Early trial finds promise for avelumab and radiation in treating leptomeningeal disease

Researchers at Moffitt Cancer Center have reported encouraging results from a phase 1B clinical trial showing that the immunotherapy drug avelumab, when combined with whole brain radiotherapy, may provide a safe and effective treatment option for patients with leptomeningeal disease, one of the most aggressive and difficult-to-treat complications of advanced cancer. The findings were published in Neuro-Oncology. 

Leptomeningeal disease occurs when cancer cells spread to the membranes surrounding the brain and spinal cord. Patients typically survive only a few weeks to months after diagnosis. Few prospective clinical trials have been conducted in this setting and treatment options remain limited. 

The study enrolled 15 patients with leptomeningeal disease from breast, lung, ovarian, pancreatic and other solid tumors. Patients received avelumab before, during and after whole brain radiotherapy. 

Key findings include: 

• Survival benefit: 67% of patients were alive three months after treatment, with some surviving more than a year. 

• Safety: Side effects were manageable. No treatment-related deaths occurred. 

• Immune activity: Analysis of cerebrospinal fluid showed that treatment stimulated an adaptive immune response, reducing levels of regulatory T cells and altering immune checkpoint activity in CD8+ T cells and macrophages. 

Patients with leptomeningeal disease face some of the poorest outcomes in oncology. Our trial shows that combining immunotherapy with radiation is safe and has signs of clinical benefit.

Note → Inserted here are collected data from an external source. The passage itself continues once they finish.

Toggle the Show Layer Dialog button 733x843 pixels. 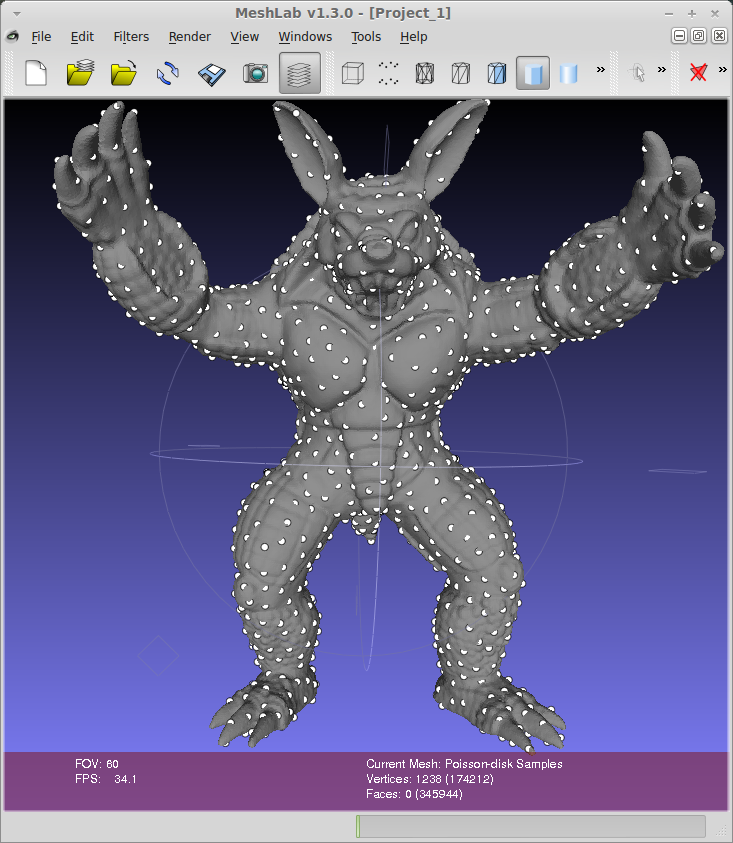click(300, 73)
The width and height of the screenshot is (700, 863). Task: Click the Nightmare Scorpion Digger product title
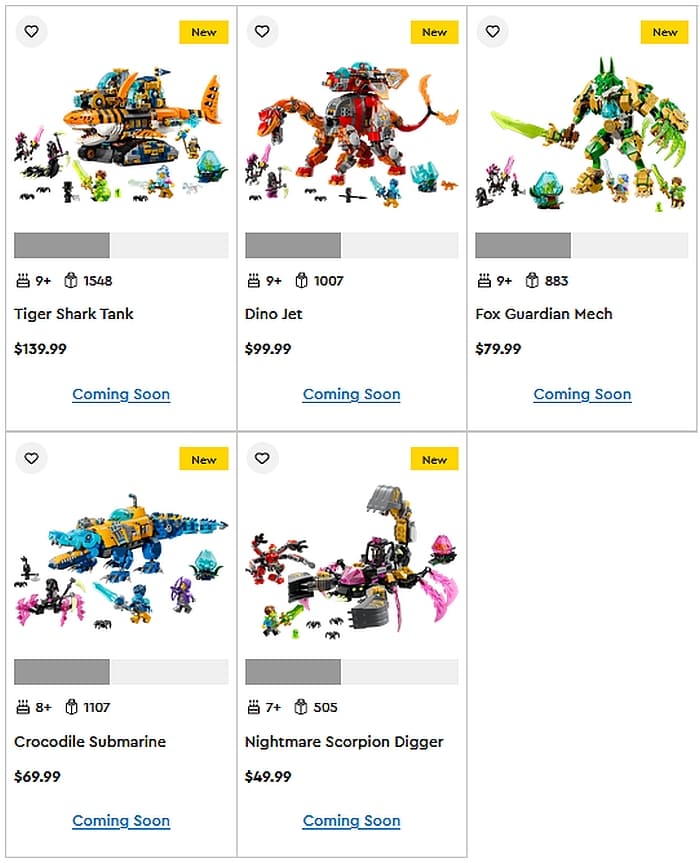pos(344,741)
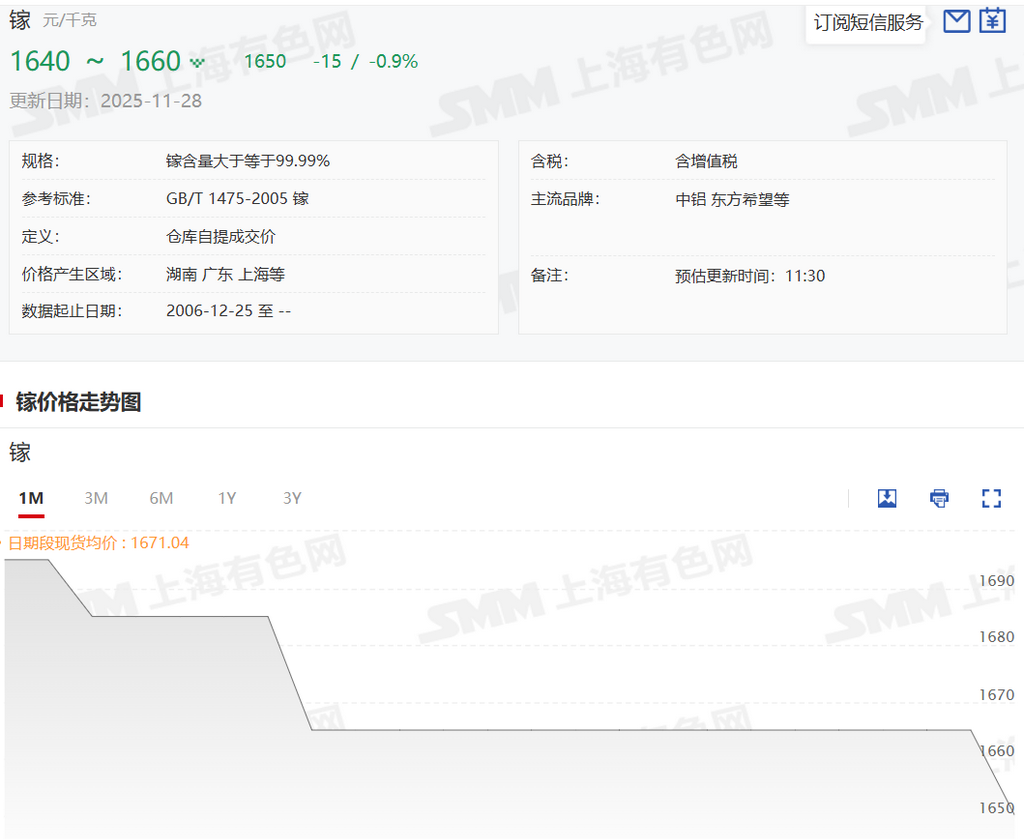
Task: Select the 1M time range tab
Action: 31,498
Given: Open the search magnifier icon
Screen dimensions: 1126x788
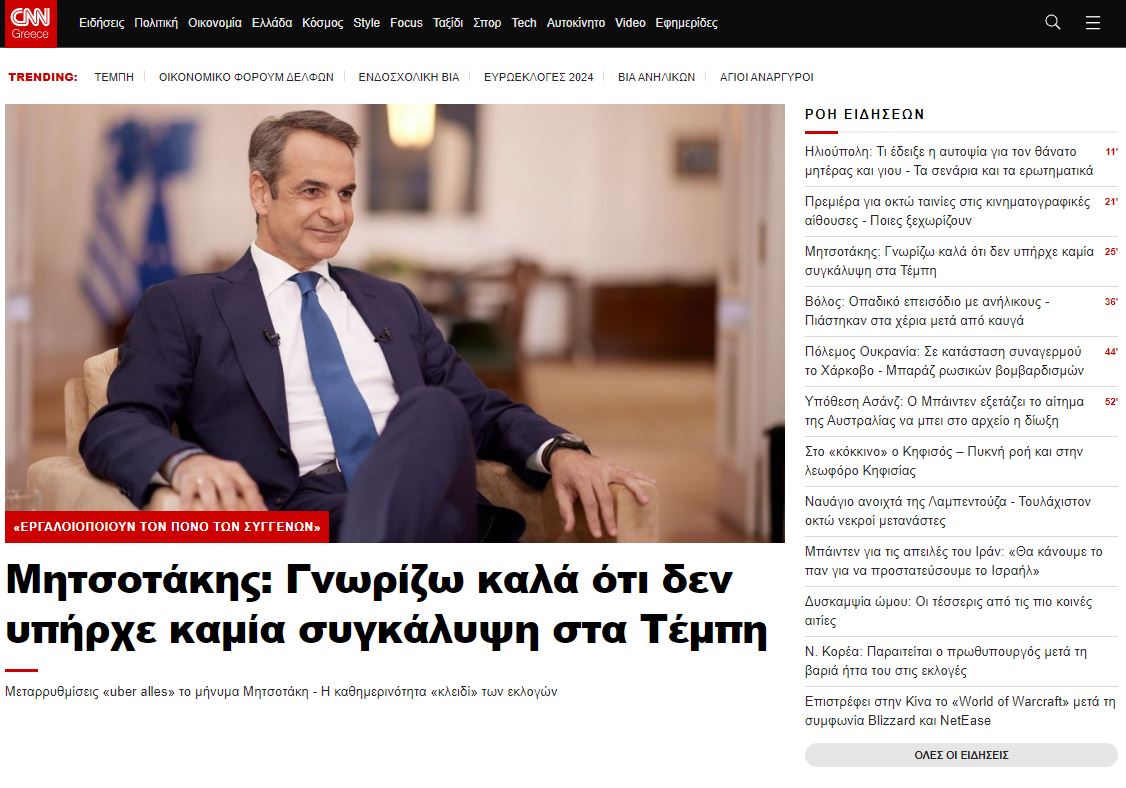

These results set the stage for larger studies that could ultimately change the treatment landscape for this patient population." 

Yolanda Piña, M.D., neuro-oncologist at Moffitt and the study's lead author

Peter Forsyth, M.D., chair of Moffitt's Neuro-Oncology Department and senior author of the study, emphasized the importance of the translational findings. 

"By analyzing cerebrospinal fluid before and after treatment, we gained valuable insight into how the immune system responds," Forsyth said. "This work points to new therapeutic strategies, including targeting immune checkpoints like LAG3, to overcome resistance." 

The researchers note that while the study was small and designed primarily to assess safety, the survival outcomes and immune findings support moving forward with a phase 2 trial. 

This study was supported by Pfizer and was previously conducted under an alliance between the health care business of Merck KGaA and Pfizer. It was also supported by the National Cancer Institute (R21CA256289, P30-CA076292) and the Florida Department of Health Bankhead-Coley Program (24B04).